May 10, 2011

ad-hoc webserver from the shell

Here is a neat trick to make the current directory hierarchy available online: $ cd /tmp $ python -m SimpleHTTPServer Serving HTTP on port 8000 ...

July 15, 2010

Nested dictionaries in python

Python's defaultdict is perfect for making nested dictionaries -- especially useful if you're doing any kind of work with json or nosql. It provides a dict which returns a default value when a key isn't found. Set that default value an empty dict, and you have a convenient dict of dicts:

>>> from collections import defaultdict
>>> foo = defaultdict(dict)
>>> foo['x']

But it breaks down when you go more than one layer deep:

>>> foo['x']['y']
Traceback (most recent call last):
  File "", line 1, in 
KeyError: 'y'

You can get another layer by passing in a defaultdict of dicts as the default:

>>> bar = defaultdict(lambda: defaultdict(dict))
>>> bar['x']['y']

But suppose you want deeply-nesting dictionaries. This means you can refer as deeply into the hierarchy as you want, without needing to check whether the intermediate dictionaries have already been created. You do need to be sure that intervening levels aren't anything other than a recursive defaultdict, mind. But if you know you're going to have your content filed away inside, say, quadruple-nested dicts, this isn't necessarily a problem.

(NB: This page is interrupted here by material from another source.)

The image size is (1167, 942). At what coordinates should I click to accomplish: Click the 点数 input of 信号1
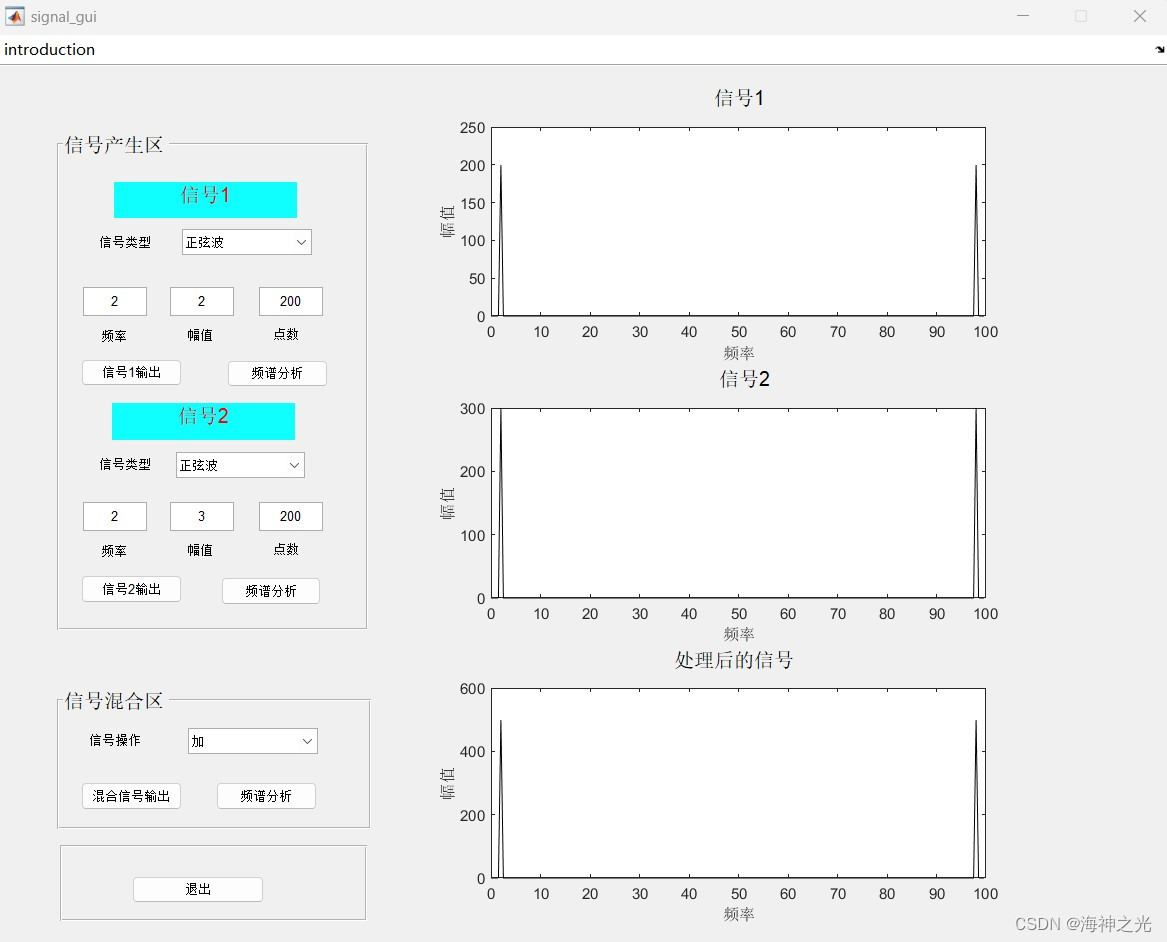290,301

One approach would be to extend the method above, with lambdas inside lambdas:

>>> baz = defaultdict(lambda: defaultdict(lambda:defaultdict(dict)))
>>> baz[1][2][3]
>>> baz[1][2][3][4]
Traceback (most recent call last):
  File "", line 1, in 
KeyError: 4

It's marginally more readable if we use partial rather than lambda:

>>> thud = defaultdict(partial(defaultdict, partial(defaultdict, dict)))
>>> thud[1][2][3]

But still pretty ugly, and non-extending. Want infinite nesting instead? You can do it with a recursive function:

>>> def infinite_defaultdict():
...     return defaultdict(infinite_defaultdict)
>>> spam = infinite_defaultdict() #defaultdict(infinite_defaultdict) is equivalent
>>> spam['x']['y']['z']['l']['m']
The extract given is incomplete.